*** Provided text ***

For all datasets, we employed Shared Variance Component Analysis (SVCA) to estimate the number of dimensions of the data which could be reliably estimated [139, 724]. We split the data in train and test sets that did not overlap along either time or neuron axes. SVCA then calculated the covariance between the two groups of neurons for time points belonging to the train set, applied randomized singular value decomposition (SVD) to calculate orthogonal bases for both sets of neural activity, and assessed how well this basis explained the variance in the test set. This amount of variance, normalized by the total variance, was termed reliable variance, and dimensions were considered significantly reliable only if their percentage of reliable variance was greater than four standard deviations above the mean of the reliable variance for two shuffled datasets, following [139].

To assess how dimensionality scaled with the number of recorded neurons, we randomly sampled subsets of neurons from each dataset, z-scored their activity, and applied all three methods described above. The number of neurons sampled was varied either linearly or logarithmically, depending on the dataset’s total neuron count. To prevent spurious correlations, neurons were divided into spatially alternating bins before splitting into training and testing sets. We then fit a linear regression in log-log space to estimate the exponent of a scaling law for neural dimensionality as a function of the recording size, \(\textrm{dim}\sim \alpha (\# \text{neurons})^\beta\).

Estimating freely available data

To estimate the total amount of freely available neural data, we analyzed datasets available on three major data repositories: DANDI [725], OpenNeuro [719] and iEEG.org. For iEEG, we used a script to scrape recording length information from the HTML source of website. For DANDI datasets, we used the DANDI Python client to access Neurodata Without Borders [726] files, leveraging partial downloads to minimize data transfer. Extracted metadata included recording modality (e.g. calcium imaging or electrophysiology), subject species, number of recorded neurons, and recording duration for each file. The resulting data was then processed to standardize species and recording technology nomenclature, as well as to compute subject- and dataset-level statistics.

For OpenNeuro datasets, we used the OpenNeuro GraphQL API endpoint to identify and analyze datasets containing neuroimaging data. We then retrieved session metadata for BIDS-formatted [727] recordings, extracting metadata such as recording modality (e.g. MRI, EEG, MEG etc) and number of subjects, using the accompanying event files to estimate the recording’s duration. The resulting data was then filtered to exclude likely artifacts, such as single sessions lasting more than four hours, and to compute dataset-level statistics.

Given their outsized contribution to the total amount of available data, we manually validated the largest datasets in each repository, cross-referencing them against published papers, technical documentation and code repositories when available, and manually correcting them in case of discrepancies. Since many large-scale neuroimaging datasets are not hosted on these repositories, we supplemented this data with the UK Biobank [728], the 1000 Functional Connectomes Project [729], the Human Connectome Project [730], the Adolescent Brain Cognitive Development Study [731], the Healthy Brain Network [732], the Natural Scenes Dataset [430], the Courtois NeuroMod project [733, 734, 735], incorporating this information into our analysis.

We pulled the results of the vision leaderboard from brainscore.org using a script. We filtered the data on those models for which we had scores on 9 neural datasets: one from V1, one from V2, three from V4, and four from IT. The submission dates for the models are not listed, and we instead used the order in which each model was submitted as a proxy for the date of submission. We used seaborn to plot the results, using a quadratic model to fit the temporal trends separately.

*** Data supplied ***

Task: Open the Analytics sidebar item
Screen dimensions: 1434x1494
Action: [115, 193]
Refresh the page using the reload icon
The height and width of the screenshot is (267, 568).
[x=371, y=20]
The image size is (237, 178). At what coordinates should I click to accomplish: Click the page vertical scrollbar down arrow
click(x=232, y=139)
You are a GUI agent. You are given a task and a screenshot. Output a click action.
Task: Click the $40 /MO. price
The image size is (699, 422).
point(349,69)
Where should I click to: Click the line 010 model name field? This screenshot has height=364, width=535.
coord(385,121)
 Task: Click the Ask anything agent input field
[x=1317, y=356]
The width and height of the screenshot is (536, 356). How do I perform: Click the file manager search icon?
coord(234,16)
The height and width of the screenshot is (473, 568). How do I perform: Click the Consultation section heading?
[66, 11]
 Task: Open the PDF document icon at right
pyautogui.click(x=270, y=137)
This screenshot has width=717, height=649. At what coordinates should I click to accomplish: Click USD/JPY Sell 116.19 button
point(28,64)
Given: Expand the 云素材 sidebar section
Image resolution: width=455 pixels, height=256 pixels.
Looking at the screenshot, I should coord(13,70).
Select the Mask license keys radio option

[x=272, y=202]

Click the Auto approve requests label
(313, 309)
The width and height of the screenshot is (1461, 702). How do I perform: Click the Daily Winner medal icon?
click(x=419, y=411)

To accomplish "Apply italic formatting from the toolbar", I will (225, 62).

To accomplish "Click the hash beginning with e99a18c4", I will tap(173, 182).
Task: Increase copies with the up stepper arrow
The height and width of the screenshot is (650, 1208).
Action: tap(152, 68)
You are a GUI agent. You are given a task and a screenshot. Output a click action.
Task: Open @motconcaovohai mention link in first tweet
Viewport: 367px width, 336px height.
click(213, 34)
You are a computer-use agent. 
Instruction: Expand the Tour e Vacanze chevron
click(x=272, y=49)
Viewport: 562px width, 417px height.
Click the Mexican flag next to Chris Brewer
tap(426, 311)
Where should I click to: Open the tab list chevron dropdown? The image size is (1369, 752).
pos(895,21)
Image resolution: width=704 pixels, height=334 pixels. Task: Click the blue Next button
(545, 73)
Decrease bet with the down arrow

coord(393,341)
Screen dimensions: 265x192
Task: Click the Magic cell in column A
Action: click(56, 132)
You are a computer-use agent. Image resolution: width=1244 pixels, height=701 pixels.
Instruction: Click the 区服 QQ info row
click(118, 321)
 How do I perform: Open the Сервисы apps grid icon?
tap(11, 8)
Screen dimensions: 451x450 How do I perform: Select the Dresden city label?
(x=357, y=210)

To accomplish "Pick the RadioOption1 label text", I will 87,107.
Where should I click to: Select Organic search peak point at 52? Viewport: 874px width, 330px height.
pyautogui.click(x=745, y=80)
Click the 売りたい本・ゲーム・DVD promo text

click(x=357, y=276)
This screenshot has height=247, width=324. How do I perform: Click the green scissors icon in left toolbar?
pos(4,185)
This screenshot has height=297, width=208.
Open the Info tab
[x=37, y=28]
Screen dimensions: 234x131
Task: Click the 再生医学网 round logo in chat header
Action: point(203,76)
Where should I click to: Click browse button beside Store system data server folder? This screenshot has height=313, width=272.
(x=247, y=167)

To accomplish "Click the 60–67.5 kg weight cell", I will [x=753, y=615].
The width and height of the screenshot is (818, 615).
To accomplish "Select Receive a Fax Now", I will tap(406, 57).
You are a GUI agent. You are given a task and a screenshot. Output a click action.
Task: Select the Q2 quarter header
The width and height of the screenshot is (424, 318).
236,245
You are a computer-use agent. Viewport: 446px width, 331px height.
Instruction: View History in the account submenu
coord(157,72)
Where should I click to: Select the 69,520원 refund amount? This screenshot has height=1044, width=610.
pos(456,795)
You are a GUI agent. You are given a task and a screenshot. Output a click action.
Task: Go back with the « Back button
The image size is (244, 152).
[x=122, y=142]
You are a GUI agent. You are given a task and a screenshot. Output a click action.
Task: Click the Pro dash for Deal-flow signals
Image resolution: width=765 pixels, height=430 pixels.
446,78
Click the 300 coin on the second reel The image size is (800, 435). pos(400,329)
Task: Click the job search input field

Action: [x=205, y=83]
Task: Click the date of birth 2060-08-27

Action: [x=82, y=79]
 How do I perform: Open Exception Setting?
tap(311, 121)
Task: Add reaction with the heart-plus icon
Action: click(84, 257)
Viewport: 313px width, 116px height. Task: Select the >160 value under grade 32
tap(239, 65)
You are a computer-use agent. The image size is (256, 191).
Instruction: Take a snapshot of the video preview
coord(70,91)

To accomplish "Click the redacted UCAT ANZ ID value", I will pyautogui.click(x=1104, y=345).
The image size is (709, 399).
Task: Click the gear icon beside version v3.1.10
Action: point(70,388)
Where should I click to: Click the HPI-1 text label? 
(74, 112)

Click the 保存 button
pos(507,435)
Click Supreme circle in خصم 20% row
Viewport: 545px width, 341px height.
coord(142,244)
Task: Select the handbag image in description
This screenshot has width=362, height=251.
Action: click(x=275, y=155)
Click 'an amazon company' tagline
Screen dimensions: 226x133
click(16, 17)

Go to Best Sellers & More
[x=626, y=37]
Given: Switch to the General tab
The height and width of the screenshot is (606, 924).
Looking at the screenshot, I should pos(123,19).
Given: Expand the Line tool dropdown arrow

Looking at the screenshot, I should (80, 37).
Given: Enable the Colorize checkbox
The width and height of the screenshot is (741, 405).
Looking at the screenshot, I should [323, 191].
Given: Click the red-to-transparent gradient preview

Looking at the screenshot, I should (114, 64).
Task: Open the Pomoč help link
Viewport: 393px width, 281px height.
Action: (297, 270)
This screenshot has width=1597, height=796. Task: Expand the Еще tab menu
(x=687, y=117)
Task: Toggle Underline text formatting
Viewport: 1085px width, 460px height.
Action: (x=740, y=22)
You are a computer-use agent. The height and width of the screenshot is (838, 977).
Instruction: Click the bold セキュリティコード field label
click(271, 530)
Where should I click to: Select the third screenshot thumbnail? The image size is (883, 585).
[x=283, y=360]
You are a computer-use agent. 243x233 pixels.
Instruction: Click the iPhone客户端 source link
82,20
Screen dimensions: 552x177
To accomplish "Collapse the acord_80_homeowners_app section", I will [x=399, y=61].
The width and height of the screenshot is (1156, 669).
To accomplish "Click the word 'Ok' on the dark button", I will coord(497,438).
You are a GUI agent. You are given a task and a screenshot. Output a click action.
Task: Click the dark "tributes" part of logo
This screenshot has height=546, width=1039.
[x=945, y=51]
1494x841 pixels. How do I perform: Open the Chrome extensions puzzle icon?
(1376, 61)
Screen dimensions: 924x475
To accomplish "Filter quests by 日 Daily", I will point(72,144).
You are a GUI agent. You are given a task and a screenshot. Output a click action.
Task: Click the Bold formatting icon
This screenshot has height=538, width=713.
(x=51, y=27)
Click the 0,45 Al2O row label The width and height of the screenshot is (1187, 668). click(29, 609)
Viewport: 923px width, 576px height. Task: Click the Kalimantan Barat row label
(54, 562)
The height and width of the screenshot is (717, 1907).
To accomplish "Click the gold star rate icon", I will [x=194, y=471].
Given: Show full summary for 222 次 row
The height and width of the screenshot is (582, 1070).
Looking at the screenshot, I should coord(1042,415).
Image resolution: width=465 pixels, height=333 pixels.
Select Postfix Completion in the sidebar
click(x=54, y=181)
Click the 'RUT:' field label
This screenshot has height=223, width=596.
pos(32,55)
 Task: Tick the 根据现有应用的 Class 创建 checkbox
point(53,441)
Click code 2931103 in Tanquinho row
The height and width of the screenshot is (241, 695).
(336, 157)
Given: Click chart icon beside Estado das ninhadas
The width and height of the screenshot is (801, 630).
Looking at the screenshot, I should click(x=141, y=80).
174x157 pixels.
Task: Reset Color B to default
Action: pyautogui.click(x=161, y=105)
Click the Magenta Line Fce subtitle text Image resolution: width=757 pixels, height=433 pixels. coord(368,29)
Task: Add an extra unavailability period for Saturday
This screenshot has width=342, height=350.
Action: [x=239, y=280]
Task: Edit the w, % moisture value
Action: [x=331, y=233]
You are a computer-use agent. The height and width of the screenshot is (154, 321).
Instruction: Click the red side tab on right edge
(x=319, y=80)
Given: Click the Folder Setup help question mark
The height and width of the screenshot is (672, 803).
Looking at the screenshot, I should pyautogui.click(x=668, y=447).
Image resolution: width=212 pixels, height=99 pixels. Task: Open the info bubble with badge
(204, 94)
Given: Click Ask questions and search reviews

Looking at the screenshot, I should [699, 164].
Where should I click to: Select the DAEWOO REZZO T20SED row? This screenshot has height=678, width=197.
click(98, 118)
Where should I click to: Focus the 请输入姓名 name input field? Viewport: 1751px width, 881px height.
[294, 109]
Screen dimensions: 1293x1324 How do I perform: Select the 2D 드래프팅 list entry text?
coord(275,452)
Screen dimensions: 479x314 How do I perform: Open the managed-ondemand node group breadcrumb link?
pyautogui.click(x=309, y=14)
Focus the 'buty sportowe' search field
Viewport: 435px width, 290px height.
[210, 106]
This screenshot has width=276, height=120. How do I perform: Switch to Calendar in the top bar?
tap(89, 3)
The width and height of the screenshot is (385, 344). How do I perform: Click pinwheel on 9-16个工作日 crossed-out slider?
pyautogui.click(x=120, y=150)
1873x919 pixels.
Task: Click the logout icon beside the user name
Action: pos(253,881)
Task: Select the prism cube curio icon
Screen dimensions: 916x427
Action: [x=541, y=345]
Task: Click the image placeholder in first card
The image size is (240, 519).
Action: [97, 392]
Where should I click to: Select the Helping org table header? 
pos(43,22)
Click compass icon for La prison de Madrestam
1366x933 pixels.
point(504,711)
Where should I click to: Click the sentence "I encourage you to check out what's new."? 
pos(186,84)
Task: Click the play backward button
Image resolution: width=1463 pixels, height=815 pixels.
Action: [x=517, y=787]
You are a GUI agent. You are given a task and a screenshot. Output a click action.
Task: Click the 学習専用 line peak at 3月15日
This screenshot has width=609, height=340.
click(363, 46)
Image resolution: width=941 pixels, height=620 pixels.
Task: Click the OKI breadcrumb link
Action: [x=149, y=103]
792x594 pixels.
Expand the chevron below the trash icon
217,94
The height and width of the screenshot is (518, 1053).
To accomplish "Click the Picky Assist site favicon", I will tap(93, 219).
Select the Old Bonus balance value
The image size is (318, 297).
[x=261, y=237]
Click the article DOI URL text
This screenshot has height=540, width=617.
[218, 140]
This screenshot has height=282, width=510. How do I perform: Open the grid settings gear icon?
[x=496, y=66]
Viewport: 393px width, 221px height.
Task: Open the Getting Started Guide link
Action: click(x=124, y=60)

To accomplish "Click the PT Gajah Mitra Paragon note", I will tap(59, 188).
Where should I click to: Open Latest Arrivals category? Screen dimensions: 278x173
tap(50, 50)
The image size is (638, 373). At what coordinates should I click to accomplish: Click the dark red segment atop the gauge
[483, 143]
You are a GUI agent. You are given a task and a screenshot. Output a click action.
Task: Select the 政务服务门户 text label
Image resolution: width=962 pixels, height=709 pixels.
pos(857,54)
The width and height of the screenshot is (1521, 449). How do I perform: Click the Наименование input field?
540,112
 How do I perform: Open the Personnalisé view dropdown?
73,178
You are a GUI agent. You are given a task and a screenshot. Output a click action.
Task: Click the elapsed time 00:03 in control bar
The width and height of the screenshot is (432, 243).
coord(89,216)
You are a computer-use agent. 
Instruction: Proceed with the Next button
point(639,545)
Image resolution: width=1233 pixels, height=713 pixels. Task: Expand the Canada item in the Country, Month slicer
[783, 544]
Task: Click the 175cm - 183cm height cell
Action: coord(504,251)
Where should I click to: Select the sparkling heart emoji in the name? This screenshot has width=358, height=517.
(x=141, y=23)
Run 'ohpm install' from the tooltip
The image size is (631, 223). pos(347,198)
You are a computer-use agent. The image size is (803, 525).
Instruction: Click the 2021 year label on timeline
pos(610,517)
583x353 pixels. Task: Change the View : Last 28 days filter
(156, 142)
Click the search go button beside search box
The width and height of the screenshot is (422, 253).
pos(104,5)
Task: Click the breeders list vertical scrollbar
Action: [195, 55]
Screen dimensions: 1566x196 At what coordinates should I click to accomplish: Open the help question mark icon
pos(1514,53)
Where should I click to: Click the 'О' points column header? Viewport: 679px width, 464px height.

***

**Task objective**
In the provided text, which OpenNeuro sessions were filtered out as likely artifacts?

**Exercise output**
Single sessions lasting more than four hours.